Given text:
□ □ □ □
In conclusion, 3D organotypic raft cultures recapitulate several histological features of the in vivo tissues from which the cells were initially derived.
Epithelial origin is the primary determinant of transcriptomic variability between foreskin, cervix, and tonsil-derived 3D rafts
We analyzed the transcriptome of 3D organotypic epithelial tissues using RNA-seq (S1 and S2 Files) to compare and contrast foreskin, cervix, and tonsil-derived tissues. We carefully peeled the epidermis off the dermal equivalent and isolated total RNA from these cells. Poly-A enriched cDNA was sequenced by a commercial provider using an Illumina NovaSeq. Table 1 shows that sequencing depth (average ~29 million paired-end reads per sample) and quality (~98% of sequences had at least a Q30 quality score) were sufficient for further analyses [89, 90]. Roughly 97% of the paired-end sequencing reads for each sample were mapped to the human reference (GRCh38, Table 2) using HISAT2 [57]. The library-size correction was performed using DESeq2 [59] (S3 File). Cook’s distances for all samples were inspected via violin plots to ensure no individual samples were overtly contributing to outliers (S2A Fig). From the 31,033 genes with detectable counts, 12,038 were excluded due to low counts (mean count < 3), and 70 were excluded as count outliers (based on Cook’s distance, S2B Fig).
As an initial analysis, we used principal components to analyze the top 500 varying genes (based on gene-level counts). Principal component analysis revealed that each tissue had a distinct transcriptional profile (Fig 3). The scree plot in Fig 3A shows that Principal Component 1 (PC1; 41%) and PC2 (28%) explain 69% of the variance. PC1 and PC2 visually distinguish foreskin (green), cervix (orange), and tonsil (blue) derived tissues from each other (Fig 3B), further supporting that 3D organotypic rafts maintain tissue-specific features. The density plots for each tissue along both PC1 and PC2 demonstrate the spatial separation of these transcriptomes along the axes of the individual principal components. We used pcaExplorer [60] to draw 95% confidence interval ellipses around each set of samples belonging to a specific tissue (Fig 3B). The lack of overlap between the ellipses statistically supports that foreskin, cervix, and tonsil-derived tissues have different transcriptional profiles. This separation is further confirmed using a multivariate analysis of variance (MANOVA; P-value = 2.89 x 10−5).
□ □ □ □
Work order A:
According to the raft culture text, what share of the variance do PC1 and PC2 explain together?
Work order B:
Extend the raft culture text, picking up right after its final sentence.
□ □ □ □
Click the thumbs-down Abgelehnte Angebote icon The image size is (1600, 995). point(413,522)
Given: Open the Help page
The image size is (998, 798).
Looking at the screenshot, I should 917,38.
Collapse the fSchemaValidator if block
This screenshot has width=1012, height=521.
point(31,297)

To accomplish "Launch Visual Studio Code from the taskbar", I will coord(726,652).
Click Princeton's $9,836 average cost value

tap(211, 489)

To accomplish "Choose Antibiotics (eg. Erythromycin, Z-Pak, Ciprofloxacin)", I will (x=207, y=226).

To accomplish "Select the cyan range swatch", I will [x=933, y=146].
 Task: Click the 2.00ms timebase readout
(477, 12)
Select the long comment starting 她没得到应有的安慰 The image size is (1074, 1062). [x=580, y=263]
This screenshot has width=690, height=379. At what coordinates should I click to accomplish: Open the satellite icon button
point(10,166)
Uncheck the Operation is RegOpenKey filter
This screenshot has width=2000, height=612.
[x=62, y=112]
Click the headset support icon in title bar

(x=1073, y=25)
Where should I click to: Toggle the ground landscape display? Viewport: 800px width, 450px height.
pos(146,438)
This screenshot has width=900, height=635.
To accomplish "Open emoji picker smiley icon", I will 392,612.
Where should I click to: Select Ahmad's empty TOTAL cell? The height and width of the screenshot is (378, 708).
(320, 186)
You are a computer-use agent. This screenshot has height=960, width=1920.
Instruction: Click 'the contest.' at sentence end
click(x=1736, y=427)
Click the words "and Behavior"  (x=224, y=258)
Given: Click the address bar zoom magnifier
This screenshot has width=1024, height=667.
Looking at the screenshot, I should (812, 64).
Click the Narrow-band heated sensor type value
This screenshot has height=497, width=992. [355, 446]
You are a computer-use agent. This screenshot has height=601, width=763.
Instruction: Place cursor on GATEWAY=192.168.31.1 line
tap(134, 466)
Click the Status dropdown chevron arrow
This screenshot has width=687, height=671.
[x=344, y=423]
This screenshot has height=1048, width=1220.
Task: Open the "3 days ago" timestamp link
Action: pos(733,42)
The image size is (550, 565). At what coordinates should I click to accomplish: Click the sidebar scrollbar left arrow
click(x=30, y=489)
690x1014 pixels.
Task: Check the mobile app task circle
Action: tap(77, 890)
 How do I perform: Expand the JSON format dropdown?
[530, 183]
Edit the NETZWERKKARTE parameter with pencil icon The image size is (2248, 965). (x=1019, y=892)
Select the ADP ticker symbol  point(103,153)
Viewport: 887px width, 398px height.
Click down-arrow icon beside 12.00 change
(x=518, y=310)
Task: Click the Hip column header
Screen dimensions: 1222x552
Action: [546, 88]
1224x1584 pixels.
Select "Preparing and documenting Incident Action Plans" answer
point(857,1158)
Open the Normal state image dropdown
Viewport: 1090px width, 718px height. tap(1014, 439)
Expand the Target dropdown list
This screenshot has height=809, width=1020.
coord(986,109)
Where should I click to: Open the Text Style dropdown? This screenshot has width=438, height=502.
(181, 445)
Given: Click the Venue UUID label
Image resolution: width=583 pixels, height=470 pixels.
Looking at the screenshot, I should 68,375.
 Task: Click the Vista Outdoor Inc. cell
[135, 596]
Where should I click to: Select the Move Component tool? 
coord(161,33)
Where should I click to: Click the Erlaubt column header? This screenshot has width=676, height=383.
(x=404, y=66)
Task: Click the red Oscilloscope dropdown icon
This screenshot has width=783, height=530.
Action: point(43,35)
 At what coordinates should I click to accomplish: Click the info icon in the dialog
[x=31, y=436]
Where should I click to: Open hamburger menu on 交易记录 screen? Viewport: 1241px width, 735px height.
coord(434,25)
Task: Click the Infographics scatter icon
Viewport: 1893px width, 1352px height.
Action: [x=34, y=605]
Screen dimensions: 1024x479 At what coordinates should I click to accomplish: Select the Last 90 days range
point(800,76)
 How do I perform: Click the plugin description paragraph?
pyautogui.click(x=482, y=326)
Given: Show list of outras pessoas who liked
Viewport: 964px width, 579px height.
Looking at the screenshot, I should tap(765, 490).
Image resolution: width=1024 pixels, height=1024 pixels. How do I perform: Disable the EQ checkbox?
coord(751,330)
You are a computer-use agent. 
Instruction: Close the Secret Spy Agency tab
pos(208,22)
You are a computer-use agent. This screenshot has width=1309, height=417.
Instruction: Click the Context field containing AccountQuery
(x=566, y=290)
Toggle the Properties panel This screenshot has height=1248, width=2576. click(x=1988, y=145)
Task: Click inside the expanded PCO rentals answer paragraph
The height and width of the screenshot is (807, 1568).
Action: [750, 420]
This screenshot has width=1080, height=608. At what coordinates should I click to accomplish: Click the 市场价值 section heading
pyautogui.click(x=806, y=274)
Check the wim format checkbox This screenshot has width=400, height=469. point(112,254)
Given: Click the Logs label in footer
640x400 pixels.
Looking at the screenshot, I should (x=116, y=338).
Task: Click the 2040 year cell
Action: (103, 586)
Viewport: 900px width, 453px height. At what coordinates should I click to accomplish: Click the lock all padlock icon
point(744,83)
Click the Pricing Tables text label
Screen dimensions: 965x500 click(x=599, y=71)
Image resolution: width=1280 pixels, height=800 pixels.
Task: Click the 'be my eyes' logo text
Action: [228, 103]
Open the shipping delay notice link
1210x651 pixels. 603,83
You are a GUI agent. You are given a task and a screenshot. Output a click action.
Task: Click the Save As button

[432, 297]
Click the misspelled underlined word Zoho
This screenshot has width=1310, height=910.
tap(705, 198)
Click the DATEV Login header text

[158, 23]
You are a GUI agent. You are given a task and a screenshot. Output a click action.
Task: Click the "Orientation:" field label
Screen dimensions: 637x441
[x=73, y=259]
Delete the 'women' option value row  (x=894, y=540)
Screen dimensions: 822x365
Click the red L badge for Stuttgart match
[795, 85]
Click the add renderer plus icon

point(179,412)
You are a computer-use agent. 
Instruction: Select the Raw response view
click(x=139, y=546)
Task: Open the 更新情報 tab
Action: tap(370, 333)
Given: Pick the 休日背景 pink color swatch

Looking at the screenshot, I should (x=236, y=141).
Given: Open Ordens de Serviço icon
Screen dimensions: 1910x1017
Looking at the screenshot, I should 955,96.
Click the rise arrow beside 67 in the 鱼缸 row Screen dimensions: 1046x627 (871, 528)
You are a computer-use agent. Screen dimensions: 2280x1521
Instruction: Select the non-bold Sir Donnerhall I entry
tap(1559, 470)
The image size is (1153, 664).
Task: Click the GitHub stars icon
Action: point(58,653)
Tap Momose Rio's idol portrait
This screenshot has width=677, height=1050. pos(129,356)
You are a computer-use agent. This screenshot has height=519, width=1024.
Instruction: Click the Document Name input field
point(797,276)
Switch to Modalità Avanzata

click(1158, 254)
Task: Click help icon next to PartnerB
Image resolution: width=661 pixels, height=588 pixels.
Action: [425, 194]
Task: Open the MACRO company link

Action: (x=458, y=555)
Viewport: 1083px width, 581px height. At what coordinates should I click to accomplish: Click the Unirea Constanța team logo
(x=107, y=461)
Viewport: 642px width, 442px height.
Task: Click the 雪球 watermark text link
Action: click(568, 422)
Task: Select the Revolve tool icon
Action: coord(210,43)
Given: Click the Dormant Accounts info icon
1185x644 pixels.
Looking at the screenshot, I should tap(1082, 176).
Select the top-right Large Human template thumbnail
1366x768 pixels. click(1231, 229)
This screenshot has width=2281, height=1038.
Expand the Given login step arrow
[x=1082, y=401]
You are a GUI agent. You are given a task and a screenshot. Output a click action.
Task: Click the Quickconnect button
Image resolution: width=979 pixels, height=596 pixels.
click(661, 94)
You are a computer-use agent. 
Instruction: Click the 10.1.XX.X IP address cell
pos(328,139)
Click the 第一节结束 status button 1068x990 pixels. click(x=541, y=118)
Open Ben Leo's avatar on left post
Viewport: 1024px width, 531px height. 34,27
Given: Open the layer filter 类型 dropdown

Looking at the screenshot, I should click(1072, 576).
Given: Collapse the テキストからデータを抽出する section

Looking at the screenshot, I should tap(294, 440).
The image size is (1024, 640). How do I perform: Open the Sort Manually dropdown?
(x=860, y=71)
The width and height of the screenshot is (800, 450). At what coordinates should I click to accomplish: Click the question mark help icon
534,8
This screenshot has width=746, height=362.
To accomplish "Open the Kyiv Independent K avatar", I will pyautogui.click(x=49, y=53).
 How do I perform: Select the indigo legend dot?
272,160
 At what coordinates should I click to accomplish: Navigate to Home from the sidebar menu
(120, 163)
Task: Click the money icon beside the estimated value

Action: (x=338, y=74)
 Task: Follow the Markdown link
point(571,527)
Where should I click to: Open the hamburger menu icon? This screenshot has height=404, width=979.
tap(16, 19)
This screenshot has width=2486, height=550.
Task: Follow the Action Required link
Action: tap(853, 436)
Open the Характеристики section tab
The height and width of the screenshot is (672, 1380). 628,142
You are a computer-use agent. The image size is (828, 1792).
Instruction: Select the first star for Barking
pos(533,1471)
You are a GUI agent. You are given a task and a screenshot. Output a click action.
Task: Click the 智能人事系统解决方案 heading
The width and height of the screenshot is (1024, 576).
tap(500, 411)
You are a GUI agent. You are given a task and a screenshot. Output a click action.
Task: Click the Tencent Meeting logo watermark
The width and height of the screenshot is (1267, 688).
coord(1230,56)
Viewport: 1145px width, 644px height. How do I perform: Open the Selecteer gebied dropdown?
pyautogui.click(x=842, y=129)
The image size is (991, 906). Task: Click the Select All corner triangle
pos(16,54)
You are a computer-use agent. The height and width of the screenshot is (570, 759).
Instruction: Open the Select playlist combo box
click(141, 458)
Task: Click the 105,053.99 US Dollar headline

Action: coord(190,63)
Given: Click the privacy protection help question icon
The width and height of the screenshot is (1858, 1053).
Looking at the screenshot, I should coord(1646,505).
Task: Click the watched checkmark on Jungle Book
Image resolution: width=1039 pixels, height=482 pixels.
□ □ □ □
Answer box A:
69%

Answer box B:
(A) Scree plot of principal components (PCs) and their variance explained (%), totaling 100%, using the top 500 varying genes (variance-stabilized counts) detected by RNA-seq. PC1 (41%) and PC2 (28%) explained the majority (~70%) of transcriptional variability. (B) Principal component analysis (PCA) plot of 3D organotypic raft culture transcriptomes (top 500 varying genes, variance-stabilized counts), each point represents an individual raft culture from an independent donor, biological sex labeled (♂, male; ♀, female), with 95% confidence ellipses for the tissue origin groups. Density plots for PC1 and PC2 are plotted opposite the respective axis. (C) Verification of biological sex by sex-specific marker XIST. DESeq2 normalized (library-size corrected) counts for each sample confirmed sample identity.
Importantly, these analyses demonstrate that the tissue origin of keratinocytes, rather than the genetics of the individual donor, is the primary driver of transcriptomic variability of 3D organotypic raft cultures. Of note, biological sex, as determined by the sex-specific expression marker XIST (Fig 3C), is not a significant contributor to transcriptional variability among our samples, as T1 (♂, male) clusters closely to T2 (♀, female) (Fig 3B).
The densities along PC1 separate each of the tissue groups. Therefore, we conclude that PC1 (41% of the variability) separates the three tissues, whereas PC2 has overlapping distributions and does not clearly distinguish foreskin (green) from tonsil (blue) tissue. This increased spread is likely driven by variability in the tonsillar tissue, i.e., T1/T2 (crypt) vs. T3 (surface). To further investigate this, we plotted the top 25 variable genes between the different tonsil tissues (Fig 2B). T3 shows higher expression of genes implicated in tissue keratinization (e.g., CRNN, SBSN, and SPINK7). Indeed, functional profiling of the 19 genes up-regulated in T3 indicates that these genes are implicated in the cornified envelope formation and keratinization (Fig 2C). Likewise, T1 and T2 express the follicular dendritic cell-secreted protein (FDCSP) ~40x higher than T3. FDCSP was previously reported as a marker for crypt epithelia [91, 92]. These data further support the hypothesis that T1/T2 and T3 are derived from different sub-tissues and further confirm that 3D organotypic rafts maintain many features associated with the original, in vivo tissue. Nonetheless, as is clear from Fig 3B, the tonsillar tissues are transcriptionally more similar to each other than to other tissues. Therefore, we will analyze T1, T2, and T3 as biological replicates.
Global gene expression across three different tissue-derived 3D rafts
To characterize the tissue-inherent transcriptional differences, we used a likelihood ratio test (LRT) to detect the globally differentially expressed genes between foreskin, cervix, and tonsil-derived epithelial. Based on our biological question and supported by the exploratory PCA of the primary sources of variation (Fig 3B), we included tissue origin as the grouping factor, with three levels (foreskin, cervix, and tonsil) in the DESeq2 model [59]. The individual donor samples were used as biological replicates (n = 3). Using a strict statistical significance threshold (P-adj < 0.01), we identified 1,238 globally differentially expressed genes distinguishing the three tissues (S4 File). The combination of different donors and strict statistical cut-off increases the likelihood of identifying biologically relevant differentially expressed genes. These data demonstrate important transcriptional differences between foreskin, cervix, and tonsil-derived tissues. In turn, we may miss important differentially expressed genes due to stringent cut-offs.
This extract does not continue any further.